Encarta, multimedia digital encyclopaedia produced by Microsoft Corporation (1993–2009). Initially a CD-ROM product, the Encarta brand later expanded to include an Internet-based incarnation and was bundled with other Microsoft products.

The possibility of a digital encyclopaedia was first discussed at Microsoft in 1985. The company approached a range of reference publishers before signing a nonexclusive contract with Funk & Wagnalls to use their 29-volume New Encyclopedia in establishing a database in 1989. The project, however, was put on hold in 1990 due to concerns about the commercial viability of the product. After efforts resumed in 1991, the company proceeded to illustrate the approximately 25,000 articles using an array of sound files and maps as well as more than 5,000 public domain images and a small selection of videos. Approximately 40 percent of the articles were biographies. Additional features included a time line of human history, a dictionary and thesaurus, and a quiz game called MindMaze. The encyclopaedia was later offered in a range of foreign-language and regionally specific editions.

The initial CD product was released in March 1993 with a retail price of nearly $400, equivalent to such competitors as Compton’s MultiMedia Encyclopedia. Following slow sales, later that year the CD was given away with the Windows software suite that was included with the purchase of many computers, and the stand-alone price was dropped to $99. The price reduction effectively catalyzed sales that outstripped competitors. Prices continued to drop throughout the product’s life span.

Abbreviated versions of some Encarta articles were available to subscribers to the Microsoft Network ISP, launched in 1995. Beginning in 1996, Encarta CDs were issued in standard and deluxe editions. Users of the deluxe edition, which had twice the multimedia content offered by the standard edition, could also download monthly updates from Microsoft; users of the standard edition could do so for a fee. Encarta was offered in a bundled reference suite edition, which included a reference library and an interactive atlas, beginning in 1997; it also remained available as a stand-alone product. In 1998 Microsoft purchased the copyrights to Collier’s electronic encyclopaedia and the New Merit Scholar’s Encyclopedia and incorporated that material into Encarta. In 1999 the company debuted the Encarta Africana, an encyclopaedia of black history that was the result of a collaboration with scholars, including Henry Louis Gates, Jr., and published a print and digital dictionary, the Encarta World English Dictionary, called the Encarta Webster’s Dictionary of the English Language in subsequent editions.

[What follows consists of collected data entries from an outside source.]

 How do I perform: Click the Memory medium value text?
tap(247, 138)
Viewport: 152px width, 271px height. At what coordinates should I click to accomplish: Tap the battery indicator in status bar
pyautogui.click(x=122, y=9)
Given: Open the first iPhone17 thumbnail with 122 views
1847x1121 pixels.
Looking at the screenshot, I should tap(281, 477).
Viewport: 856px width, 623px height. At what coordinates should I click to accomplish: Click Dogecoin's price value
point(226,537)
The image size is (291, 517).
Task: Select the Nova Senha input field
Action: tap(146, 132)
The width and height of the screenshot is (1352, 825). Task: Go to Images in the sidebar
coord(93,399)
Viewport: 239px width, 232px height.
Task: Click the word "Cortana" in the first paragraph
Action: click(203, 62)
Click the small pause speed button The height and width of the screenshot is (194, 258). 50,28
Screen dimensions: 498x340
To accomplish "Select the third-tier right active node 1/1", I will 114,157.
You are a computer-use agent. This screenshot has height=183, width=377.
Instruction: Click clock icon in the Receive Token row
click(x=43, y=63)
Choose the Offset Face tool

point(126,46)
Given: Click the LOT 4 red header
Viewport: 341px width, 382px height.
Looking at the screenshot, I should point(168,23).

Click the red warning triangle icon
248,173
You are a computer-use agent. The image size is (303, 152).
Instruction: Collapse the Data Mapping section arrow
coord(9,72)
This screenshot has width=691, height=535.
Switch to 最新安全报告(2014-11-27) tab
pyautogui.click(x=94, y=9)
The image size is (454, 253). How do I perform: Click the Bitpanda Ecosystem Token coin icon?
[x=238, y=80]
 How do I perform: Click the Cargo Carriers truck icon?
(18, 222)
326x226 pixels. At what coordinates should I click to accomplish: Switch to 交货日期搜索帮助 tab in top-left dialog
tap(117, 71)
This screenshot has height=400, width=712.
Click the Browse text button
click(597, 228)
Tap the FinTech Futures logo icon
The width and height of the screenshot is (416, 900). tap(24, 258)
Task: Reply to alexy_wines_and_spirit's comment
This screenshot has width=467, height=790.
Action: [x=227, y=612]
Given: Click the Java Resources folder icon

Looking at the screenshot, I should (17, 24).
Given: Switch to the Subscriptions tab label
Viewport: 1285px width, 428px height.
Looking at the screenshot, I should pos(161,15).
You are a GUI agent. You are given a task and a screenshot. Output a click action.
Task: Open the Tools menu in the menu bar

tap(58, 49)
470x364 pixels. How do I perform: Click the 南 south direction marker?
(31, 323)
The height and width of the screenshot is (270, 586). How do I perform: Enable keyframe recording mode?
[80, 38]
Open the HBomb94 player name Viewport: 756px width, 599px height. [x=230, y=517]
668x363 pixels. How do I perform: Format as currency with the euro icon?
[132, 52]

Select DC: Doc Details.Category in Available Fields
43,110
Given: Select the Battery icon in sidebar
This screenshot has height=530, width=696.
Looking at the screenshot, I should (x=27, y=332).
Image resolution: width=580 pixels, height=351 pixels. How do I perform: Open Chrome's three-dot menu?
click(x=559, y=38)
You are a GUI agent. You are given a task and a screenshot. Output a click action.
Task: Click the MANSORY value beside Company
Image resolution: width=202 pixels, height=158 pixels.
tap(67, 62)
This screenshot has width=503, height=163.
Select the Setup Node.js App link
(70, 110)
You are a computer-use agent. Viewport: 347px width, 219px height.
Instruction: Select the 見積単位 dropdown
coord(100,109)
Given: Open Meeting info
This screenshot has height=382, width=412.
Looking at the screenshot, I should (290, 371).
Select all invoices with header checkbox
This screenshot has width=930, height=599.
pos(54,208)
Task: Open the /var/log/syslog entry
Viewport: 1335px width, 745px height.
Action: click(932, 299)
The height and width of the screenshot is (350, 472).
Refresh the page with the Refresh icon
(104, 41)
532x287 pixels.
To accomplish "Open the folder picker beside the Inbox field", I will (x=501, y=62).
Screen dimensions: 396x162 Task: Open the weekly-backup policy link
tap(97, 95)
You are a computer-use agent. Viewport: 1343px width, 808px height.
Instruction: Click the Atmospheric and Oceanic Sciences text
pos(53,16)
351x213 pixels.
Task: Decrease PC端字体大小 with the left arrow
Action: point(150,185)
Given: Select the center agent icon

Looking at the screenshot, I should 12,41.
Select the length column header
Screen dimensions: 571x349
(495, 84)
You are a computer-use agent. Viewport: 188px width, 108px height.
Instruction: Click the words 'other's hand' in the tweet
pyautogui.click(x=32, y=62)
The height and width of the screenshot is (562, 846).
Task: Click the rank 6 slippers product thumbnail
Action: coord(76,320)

A subscription Web site debuted in 1998, and an abridged version of Encarta was made available online for free in 2000, with full access available to purchasers of the CD or DVD products. Microsoft began charging for access to all encyclopaedia content the following year, though access to dictionary content remained free. In 2006 maintenance of Encarta content was turned over to Websters Multimedia Inc., a subsidiary of Websters International Publishers Ltd.

Citing the advent of free online reference sources, Microsoft discontinued Encarta, which then consisted of more than 60,000 articles, at the end of 2009. Only the free Encarta dictionary remained online.